Where to Go From Here
Once you’re on the mesh and connected to the NEPAMesh MQTT server, check out map.nepamesh.com to see your node on the network map. It may take up to an hour for your node to appear depending on your map publish interval. If it doesn’t show up, double-check that “OK to MQTT” is on, your root topic is exactly msh/nepa, and your node has a position (either from GPS, your phone, or manually set fixed coordinates).
You should also check out propagation.nepamesh.com — this is the NEPAMesh RF propagation monitor, and it’s one of the more useful tools we’ve built. Among other things, it has an RF shadow map that shows you where coverage gaps exist in the network. If you’re not familiar with the term, an RF shadow is an area where radio signals can’t reach — typically caused by terrain features like hills, ridges, or valleys that physically block the signal path between nodes. Think of it like a literal shadow: if a mountain is between your node and the rest of the mesh, the area behind that mountain is in the RF shadow. No amount of power or antenna gain fixes a mountain in the way.
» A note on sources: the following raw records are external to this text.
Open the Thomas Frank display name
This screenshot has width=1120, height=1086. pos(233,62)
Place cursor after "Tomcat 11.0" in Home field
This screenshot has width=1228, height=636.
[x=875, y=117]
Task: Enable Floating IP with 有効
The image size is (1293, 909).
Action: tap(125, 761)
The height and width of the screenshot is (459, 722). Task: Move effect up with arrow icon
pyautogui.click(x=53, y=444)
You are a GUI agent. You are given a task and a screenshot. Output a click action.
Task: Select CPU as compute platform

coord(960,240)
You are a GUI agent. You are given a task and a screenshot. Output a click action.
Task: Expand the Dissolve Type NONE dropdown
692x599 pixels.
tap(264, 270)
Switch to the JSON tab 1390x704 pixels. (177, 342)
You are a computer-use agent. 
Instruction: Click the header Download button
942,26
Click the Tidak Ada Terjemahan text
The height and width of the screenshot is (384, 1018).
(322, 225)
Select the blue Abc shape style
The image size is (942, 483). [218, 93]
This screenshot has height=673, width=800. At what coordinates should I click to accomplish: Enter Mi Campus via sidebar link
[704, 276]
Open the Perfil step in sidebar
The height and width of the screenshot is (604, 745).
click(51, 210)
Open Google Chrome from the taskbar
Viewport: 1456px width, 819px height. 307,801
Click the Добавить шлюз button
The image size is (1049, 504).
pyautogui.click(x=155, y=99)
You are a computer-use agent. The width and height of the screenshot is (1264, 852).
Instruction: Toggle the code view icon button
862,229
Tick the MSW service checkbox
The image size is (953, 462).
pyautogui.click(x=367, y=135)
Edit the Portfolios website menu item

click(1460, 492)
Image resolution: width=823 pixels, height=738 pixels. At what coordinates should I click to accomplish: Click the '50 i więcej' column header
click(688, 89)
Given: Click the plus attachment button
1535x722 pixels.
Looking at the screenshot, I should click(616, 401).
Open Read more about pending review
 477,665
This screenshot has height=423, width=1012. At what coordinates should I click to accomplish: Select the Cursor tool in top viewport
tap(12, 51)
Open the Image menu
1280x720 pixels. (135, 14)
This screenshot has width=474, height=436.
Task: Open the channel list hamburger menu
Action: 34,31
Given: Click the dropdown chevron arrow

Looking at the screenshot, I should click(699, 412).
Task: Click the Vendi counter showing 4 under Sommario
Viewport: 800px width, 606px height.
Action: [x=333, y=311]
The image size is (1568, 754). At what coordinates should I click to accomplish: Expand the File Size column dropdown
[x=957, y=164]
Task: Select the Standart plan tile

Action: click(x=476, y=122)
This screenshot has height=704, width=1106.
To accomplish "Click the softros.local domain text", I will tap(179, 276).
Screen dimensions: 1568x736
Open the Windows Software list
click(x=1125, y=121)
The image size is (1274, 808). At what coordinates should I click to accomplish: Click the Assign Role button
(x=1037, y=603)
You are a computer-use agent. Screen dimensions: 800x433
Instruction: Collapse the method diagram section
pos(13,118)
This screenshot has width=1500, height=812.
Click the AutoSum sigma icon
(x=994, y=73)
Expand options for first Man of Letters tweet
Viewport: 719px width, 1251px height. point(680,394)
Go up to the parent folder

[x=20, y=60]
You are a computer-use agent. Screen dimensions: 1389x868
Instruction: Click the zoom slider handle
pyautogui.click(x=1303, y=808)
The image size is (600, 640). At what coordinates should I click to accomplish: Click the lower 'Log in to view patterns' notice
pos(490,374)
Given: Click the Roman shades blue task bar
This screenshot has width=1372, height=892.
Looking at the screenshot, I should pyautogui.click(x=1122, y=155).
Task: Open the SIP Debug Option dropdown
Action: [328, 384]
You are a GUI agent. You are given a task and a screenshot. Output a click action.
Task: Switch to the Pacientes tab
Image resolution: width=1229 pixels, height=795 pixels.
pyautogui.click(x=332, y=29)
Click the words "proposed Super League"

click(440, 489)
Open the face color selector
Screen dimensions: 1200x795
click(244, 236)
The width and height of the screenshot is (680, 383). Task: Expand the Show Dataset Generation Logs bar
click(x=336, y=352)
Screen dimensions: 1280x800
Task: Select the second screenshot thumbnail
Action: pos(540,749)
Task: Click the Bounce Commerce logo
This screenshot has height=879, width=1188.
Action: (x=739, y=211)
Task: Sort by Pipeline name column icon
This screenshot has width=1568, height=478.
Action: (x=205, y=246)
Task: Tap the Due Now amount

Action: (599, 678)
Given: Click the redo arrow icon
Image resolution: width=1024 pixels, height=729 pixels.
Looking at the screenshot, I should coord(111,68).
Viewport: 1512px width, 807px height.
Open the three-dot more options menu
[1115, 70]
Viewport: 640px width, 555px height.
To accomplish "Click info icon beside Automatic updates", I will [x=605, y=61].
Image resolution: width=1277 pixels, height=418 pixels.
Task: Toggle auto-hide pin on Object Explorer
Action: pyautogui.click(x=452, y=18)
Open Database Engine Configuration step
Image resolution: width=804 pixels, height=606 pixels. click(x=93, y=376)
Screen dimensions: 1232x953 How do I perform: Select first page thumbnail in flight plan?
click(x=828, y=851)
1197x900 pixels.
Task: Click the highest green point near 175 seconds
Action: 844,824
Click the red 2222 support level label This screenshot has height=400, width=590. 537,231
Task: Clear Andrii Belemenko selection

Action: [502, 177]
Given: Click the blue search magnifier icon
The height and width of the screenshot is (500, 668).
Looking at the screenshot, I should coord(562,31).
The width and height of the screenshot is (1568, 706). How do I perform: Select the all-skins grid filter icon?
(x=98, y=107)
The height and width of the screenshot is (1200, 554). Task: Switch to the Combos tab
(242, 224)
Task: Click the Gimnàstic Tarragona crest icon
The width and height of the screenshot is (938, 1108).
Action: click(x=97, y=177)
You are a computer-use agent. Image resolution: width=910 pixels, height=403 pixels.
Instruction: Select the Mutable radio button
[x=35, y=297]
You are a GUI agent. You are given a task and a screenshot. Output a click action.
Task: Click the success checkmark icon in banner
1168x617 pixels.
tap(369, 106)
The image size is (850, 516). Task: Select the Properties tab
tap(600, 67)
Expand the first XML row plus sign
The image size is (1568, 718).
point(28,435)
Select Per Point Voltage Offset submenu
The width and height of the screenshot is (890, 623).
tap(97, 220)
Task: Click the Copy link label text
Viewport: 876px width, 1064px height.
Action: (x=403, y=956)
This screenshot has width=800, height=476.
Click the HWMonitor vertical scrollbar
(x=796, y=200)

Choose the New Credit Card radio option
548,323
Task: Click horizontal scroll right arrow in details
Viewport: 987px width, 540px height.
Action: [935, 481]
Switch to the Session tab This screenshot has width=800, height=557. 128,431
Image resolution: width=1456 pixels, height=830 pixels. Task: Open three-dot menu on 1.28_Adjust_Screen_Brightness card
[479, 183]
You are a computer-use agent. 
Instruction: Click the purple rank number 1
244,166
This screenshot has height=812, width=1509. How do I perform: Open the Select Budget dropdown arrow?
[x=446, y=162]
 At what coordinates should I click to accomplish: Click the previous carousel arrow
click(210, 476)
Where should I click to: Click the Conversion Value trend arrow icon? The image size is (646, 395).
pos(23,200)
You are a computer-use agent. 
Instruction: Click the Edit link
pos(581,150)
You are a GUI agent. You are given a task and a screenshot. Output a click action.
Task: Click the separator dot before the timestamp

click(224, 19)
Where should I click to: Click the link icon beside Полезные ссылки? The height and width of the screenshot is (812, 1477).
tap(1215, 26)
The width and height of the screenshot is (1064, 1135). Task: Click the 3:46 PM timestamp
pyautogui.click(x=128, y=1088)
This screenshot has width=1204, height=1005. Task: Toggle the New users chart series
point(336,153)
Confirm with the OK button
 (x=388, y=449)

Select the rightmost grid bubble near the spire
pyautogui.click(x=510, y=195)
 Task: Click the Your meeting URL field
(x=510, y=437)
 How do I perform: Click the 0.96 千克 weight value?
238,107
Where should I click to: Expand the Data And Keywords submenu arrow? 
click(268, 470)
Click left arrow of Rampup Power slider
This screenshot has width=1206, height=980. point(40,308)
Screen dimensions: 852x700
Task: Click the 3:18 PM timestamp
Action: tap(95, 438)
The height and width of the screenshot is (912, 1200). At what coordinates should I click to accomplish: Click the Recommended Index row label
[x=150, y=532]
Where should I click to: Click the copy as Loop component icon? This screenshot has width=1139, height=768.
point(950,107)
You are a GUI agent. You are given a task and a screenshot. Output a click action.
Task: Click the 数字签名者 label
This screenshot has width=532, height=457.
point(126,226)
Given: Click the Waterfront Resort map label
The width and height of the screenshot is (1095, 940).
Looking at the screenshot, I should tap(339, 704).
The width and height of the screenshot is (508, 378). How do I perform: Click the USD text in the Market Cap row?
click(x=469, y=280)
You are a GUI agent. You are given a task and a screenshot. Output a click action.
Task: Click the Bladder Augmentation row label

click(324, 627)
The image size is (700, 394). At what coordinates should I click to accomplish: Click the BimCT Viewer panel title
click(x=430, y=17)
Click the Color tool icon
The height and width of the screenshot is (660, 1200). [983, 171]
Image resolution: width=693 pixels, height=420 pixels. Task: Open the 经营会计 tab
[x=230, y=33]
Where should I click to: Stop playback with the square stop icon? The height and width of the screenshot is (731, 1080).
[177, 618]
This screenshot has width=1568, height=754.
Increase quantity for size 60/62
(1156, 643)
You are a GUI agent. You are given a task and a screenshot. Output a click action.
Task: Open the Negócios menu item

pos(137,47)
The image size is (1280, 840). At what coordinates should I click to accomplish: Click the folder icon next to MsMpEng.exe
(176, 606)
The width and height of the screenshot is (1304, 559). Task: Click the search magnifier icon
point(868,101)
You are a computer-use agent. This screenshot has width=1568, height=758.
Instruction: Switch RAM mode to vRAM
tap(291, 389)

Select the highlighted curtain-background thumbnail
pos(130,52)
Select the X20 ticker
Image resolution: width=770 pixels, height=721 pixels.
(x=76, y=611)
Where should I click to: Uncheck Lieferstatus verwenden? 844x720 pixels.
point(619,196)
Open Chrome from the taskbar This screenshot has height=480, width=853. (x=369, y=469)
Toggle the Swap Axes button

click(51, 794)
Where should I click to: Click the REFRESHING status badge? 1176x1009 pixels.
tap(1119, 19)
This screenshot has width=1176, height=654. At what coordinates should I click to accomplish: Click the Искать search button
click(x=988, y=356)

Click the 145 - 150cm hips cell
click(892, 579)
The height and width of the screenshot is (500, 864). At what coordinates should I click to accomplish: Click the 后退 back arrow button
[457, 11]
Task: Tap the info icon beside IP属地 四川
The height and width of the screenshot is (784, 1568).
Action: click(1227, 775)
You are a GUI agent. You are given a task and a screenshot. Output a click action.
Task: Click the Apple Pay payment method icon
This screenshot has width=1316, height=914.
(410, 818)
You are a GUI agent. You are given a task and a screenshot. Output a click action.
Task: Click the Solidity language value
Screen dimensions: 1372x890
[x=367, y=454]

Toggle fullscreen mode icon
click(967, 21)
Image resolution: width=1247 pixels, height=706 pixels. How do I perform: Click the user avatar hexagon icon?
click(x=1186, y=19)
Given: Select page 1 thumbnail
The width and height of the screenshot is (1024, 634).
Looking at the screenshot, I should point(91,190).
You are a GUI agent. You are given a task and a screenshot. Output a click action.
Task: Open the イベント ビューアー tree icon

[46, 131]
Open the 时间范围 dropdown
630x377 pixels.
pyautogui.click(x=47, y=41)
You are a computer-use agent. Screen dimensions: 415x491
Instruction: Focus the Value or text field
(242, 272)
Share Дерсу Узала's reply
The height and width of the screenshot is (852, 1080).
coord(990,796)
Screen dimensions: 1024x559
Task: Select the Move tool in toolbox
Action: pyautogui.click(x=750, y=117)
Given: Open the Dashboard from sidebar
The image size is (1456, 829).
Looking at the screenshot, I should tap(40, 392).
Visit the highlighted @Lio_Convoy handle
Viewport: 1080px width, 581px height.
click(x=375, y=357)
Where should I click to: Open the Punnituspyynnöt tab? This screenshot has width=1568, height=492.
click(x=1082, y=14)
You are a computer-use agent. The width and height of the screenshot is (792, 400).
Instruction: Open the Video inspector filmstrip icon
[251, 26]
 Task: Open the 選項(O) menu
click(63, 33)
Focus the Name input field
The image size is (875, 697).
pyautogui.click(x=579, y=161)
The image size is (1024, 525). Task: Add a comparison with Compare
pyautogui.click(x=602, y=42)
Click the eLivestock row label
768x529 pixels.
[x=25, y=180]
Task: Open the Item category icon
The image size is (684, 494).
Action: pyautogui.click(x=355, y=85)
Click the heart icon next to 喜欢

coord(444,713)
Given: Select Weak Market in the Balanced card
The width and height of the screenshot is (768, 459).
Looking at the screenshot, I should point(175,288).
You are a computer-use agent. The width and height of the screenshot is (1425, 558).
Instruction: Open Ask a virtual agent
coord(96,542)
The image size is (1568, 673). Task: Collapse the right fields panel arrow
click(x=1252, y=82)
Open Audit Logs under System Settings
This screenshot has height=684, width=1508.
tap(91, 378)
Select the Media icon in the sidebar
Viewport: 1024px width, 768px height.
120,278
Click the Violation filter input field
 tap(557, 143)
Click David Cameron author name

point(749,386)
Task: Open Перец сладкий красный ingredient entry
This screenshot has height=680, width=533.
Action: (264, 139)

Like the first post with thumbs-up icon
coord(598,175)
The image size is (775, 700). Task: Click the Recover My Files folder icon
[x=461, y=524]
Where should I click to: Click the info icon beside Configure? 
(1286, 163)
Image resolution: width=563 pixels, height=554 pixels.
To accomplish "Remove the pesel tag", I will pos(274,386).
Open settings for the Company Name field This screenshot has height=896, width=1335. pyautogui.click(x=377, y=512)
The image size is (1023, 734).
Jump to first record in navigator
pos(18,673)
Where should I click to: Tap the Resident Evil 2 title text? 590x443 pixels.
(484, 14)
You either go around it, over it, or put a relay node on top of it.
The shadow map on propagation.nepamesh.com is built from real observed traffic on the mesh, not theoretical models. It analyzes actual node positions and link data to show where signals are getting through and where they aren’t. This matters because theoretical propagation models are optimistic liars — they don’t account for the tree line, the building your neighbor put up, or the fact that the terrain data they’re using hasn’t been updated since before the highway was repaved — and let’s be honest, this is NEPA, so probably since before the highway was built.
The part I find most useful is the placement suggestions feature. It looks at the current network — where nodes exist, where coverage gaps are, where RF shadows fall — and suggests locations where a new node would have the most impact on closing those gaps. If you’re thinking about deploying a node (especially a solar relay on a high point), the placement suggestions tell you where it would actually do the most good instead of just guessing. It takes the “I wonder if this hilltop would be a good spot” out of the equation and replaces it with data. It’s the difference between throwing darts blindfolded and actually looking at the board first.
For more detailed guides, head over to NEPAMesh where we’ve got articles on MQTT configuration, recommended settings, and network analytics. We also have an active Discord community where you can ask questions, share your setup, and argue about antenna theory with people who are equally unqualified to do so.
If you’re in the NEPA area, get a node and get on the mesh. If you’re not in the NEPA area, get a node anyway and start your own local mesh. The hardware is cheap, the software is free, and the community is welcoming. Worst case scenario, you’ve spent $20 on a small blinking radio that you can show off at your local hackerspace. I’ve wasted money on far worse things.